▶ TASK: The response must reproduce every record in full.

Saved entries
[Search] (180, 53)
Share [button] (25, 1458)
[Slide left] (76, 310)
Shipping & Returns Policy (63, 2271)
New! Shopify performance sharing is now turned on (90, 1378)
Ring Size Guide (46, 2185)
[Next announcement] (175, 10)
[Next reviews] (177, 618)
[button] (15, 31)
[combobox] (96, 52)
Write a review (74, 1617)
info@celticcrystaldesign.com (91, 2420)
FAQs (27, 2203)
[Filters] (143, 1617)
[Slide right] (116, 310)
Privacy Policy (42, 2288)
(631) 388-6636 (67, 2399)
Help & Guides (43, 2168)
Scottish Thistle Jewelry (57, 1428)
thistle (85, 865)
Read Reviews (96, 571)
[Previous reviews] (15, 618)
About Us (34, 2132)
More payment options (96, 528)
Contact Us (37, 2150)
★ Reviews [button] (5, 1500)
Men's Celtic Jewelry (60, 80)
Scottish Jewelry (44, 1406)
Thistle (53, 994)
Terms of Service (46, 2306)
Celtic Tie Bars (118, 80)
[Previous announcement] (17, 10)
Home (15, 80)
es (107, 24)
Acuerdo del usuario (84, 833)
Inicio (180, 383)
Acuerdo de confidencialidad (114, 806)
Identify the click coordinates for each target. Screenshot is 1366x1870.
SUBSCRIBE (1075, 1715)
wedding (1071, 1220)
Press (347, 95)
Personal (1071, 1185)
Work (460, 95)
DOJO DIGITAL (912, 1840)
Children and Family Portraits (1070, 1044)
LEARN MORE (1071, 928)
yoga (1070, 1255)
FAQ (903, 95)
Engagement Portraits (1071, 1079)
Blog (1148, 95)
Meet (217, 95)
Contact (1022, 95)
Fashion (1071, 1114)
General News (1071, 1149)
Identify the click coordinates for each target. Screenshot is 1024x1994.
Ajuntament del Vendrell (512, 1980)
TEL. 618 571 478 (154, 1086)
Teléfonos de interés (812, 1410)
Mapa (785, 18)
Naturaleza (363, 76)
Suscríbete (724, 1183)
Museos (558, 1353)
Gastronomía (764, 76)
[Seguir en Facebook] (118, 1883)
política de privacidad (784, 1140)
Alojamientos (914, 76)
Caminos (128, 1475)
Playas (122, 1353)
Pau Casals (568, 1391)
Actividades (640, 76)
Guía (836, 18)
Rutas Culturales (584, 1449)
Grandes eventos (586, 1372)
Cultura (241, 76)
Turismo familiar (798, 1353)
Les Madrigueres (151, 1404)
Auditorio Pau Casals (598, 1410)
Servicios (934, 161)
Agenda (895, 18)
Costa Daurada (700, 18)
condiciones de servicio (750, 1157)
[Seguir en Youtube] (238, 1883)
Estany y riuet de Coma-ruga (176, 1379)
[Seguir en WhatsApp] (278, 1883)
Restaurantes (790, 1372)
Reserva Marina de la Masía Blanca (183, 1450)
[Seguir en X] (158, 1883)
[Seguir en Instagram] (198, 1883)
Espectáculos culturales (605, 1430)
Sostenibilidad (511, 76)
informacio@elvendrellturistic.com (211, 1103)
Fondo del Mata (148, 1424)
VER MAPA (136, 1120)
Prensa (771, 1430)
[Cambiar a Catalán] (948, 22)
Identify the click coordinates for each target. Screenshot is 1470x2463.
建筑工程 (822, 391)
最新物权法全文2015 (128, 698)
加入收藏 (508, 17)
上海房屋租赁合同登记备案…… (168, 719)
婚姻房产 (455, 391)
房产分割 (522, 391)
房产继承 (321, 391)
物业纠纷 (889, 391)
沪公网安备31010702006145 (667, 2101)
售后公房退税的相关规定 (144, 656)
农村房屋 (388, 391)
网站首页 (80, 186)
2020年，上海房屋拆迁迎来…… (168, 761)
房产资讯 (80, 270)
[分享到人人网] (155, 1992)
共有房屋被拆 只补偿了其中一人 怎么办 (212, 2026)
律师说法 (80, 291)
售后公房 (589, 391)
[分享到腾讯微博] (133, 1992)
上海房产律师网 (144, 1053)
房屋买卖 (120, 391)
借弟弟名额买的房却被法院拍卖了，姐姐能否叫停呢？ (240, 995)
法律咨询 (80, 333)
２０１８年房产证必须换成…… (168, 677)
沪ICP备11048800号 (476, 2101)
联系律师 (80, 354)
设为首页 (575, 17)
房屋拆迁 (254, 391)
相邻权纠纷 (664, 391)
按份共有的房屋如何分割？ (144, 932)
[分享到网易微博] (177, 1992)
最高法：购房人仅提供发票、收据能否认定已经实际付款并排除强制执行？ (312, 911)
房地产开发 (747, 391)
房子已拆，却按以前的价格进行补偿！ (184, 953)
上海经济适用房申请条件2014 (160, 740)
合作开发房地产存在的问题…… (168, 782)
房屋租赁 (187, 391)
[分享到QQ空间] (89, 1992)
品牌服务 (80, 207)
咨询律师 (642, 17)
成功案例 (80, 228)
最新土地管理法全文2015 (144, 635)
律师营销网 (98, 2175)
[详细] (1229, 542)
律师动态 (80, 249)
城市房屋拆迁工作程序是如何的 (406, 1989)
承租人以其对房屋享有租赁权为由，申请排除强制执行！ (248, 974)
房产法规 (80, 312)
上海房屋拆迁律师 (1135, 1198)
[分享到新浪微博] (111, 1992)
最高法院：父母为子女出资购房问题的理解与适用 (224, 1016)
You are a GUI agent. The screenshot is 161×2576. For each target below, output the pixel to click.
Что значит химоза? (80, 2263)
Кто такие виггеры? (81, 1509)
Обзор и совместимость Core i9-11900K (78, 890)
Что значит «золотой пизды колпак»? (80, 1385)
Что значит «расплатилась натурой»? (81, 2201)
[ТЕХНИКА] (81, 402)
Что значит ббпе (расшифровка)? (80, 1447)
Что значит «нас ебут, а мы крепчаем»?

▶ OUTPUT OF THE EXERCISE:
[Search] (180, 53)
Share [button] (25, 1458)
[Slide left] (76, 310)
Shipping & Returns Policy (63, 2271)
New! Shopify performance sharing is now turned on (90, 1378)
Ring Size Guide (46, 2185)
[Next announcement] (175, 10)
[Next reviews] (177, 618)
[button] (15, 31)
[combobox] (96, 52)
Write a review (74, 1617)
info@celticcrystaldesign.com (91, 2420)
FAQs (27, 2203)
[Filters] (143, 1617)
[Slide right] (116, 310)
Privacy Policy (42, 2288)
(631) 388-6636 (67, 2399)
Help & Guides (43, 2168)
Scottish Thistle Jewelry (57, 1428)
thistle (85, 865)
Read Reviews (96, 571)
[Previous reviews] (15, 618)
About Us (34, 2132)
More payment options (96, 528)
Contact Us (37, 2150)
★ Reviews [button] (5, 1500)
Men's Celtic Jewelry (60, 80)
Scottish Jewelry (44, 1406)
Thistle (53, 994)
Terms of Service (46, 2306)
Celtic Tie Bars (118, 80)
[Previous announcement] (17, 10)
Home (15, 80)
es (107, 24)
Acuerdo del usuario (84, 833)
Inicio (180, 383)
Acuerdo de confidencialidad (114, 806)
Identify the click coordinates for each target. Screenshot is 1366x1870.
SUBSCRIBE (1075, 1715)
wedding (1071, 1220)
Press (347, 95)
Personal (1071, 1185)
Work (460, 95)
DOJO DIGITAL (912, 1840)
Children and Family Portraits (1070, 1044)
LEARN MORE (1071, 928)
yoga (1070, 1255)
FAQ (903, 95)
Engagement Portraits (1071, 1079)
Blog (1148, 95)
Meet (217, 95)
Contact (1022, 95)
Fashion (1071, 1114)
General News (1071, 1149)
Identify the click coordinates for each target. Screenshot is 1024x1994.
Ajuntament del Vendrell (512, 1980)
TEL. 618 571 478 (154, 1086)
Teléfonos de interés (812, 1410)
Mapa (785, 18)
Naturaleza (363, 76)
Suscríbete (724, 1183)
Museos (558, 1353)
Gastronomía (764, 76)
[Seguir en Facebook] (118, 1883)
política de privacidad (784, 1140)
Alojamientos (914, 76)
Caminos (128, 1475)
Playas (122, 1353)
Pau Casals (568, 1391)
Actividades (640, 76)
Guía (836, 18)
Rutas Culturales (584, 1449)
Grandes eventos (586, 1372)
Cultura (241, 76)
Turismo familiar (798, 1353)
Les Madrigueres (151, 1404)
Auditorio Pau Casals (598, 1410)
Servicios (934, 161)
Agenda (895, 18)
Costa Daurada (700, 18)
condiciones de servicio (750, 1157)
[Seguir en Youtube] (238, 1883)
Estany y riuet de Coma-ruga (176, 1379)
[Seguir en WhatsApp] (278, 1883)
Restaurantes (790, 1372)
Reserva Marina de la Masía Blanca (183, 1450)
[Seguir en X] (158, 1883)
[Seguir en Instagram] (198, 1883)
Espectáculos culturales (605, 1430)
Sostenibilidad (511, 76)
informacio@elvendrellturistic.com (211, 1103)
Fondo del Mata (148, 1424)
VER MAPA (136, 1120)
Prensa (771, 1430)
[Cambiar a Catalán] (948, 22)
Identify the click coordinates for each target. Screenshot is 1470x2463.
建筑工程 (822, 391)
最新物权法全文2015 (128, 698)
加入收藏 (508, 17)
上海房屋租赁合同登记备案…… (168, 719)
婚姻房产 (455, 391)
房产分割 (522, 391)
房产继承 (321, 391)
物业纠纷 (889, 391)
沪公网安备31010702006145 (667, 2101)
售后公房退税的相关规定 (144, 656)
农村房屋 (388, 391)
网站首页 (80, 186)
2020年，上海房屋拆迁迎来…… (168, 761)
房产资讯 (80, 270)
[分享到人人网] (155, 1992)
共有房屋被拆 只补偿了其中一人 怎么办 (212, 2026)
律师说法 (80, 291)
售后公房 (589, 391)
[分享到腾讯微博] (133, 1992)
上海房产律师网 (144, 1053)
房屋买卖 (120, 391)
借弟弟名额买的房却被法院拍卖了，姐姐能否叫停呢？ (240, 995)
法律咨询 (80, 333)
２０１８年房产证必须换成…… (168, 677)
沪ICP备11048800号 (476, 2101)
联系律师 (80, 354)
设为首页 (575, 17)
房屋拆迁 (254, 391)
相邻权纠纷 (664, 391)
按份共有的房屋如何分割？ (144, 932)
[分享到网易微博] (177, 1992)
最高法：购房人仅提供发票、收据能否认定已经实际付款并排除强制执行？ (312, 911)
房地产开发 (747, 391)
房子已拆，却按以前的价格进行补偿！ (184, 953)
上海经济适用房申请条件2014 (160, 740)
合作开发房地产存在的问题…… (168, 782)
房屋租赁 (187, 391)
[分享到QQ空间] (89, 1992)
品牌服务 (80, 207)
咨询律师 (642, 17)
成功案例 (80, 228)
最新土地管理法全文2015 (144, 635)
律师营销网 (98, 2175)
[详细] (1229, 542)
律师动态 (80, 249)
城市房屋拆迁工作程序是如何的 (406, 1989)
承租人以其对房屋享有租赁权为由，申请排除强制执行！ (248, 974)
房产法规 (80, 312)
上海房屋拆迁律师 (1135, 1198)
[分享到新浪微博] (111, 1992)
最高法院：父母为子女出资购房问题的理解与适用 (224, 1016)
You are a GUI agent. The screenshot is 161×2576. For each target below, output the pixel to click.
Что значит химоза? (80, 2263)
Кто такие виггеры? (81, 1509)
Обзор и совместимость Core i9-11900K (78, 890)
Что значит «золотой пизды колпак»? (80, 1385)
Что значит «расплатилась натурой»? (81, 2201)
[ТЕХНИКА] (81, 402)
Что значит ббпе (расшифровка)? (80, 1447)
Что значит «нас ебут, а мы крепчаем»?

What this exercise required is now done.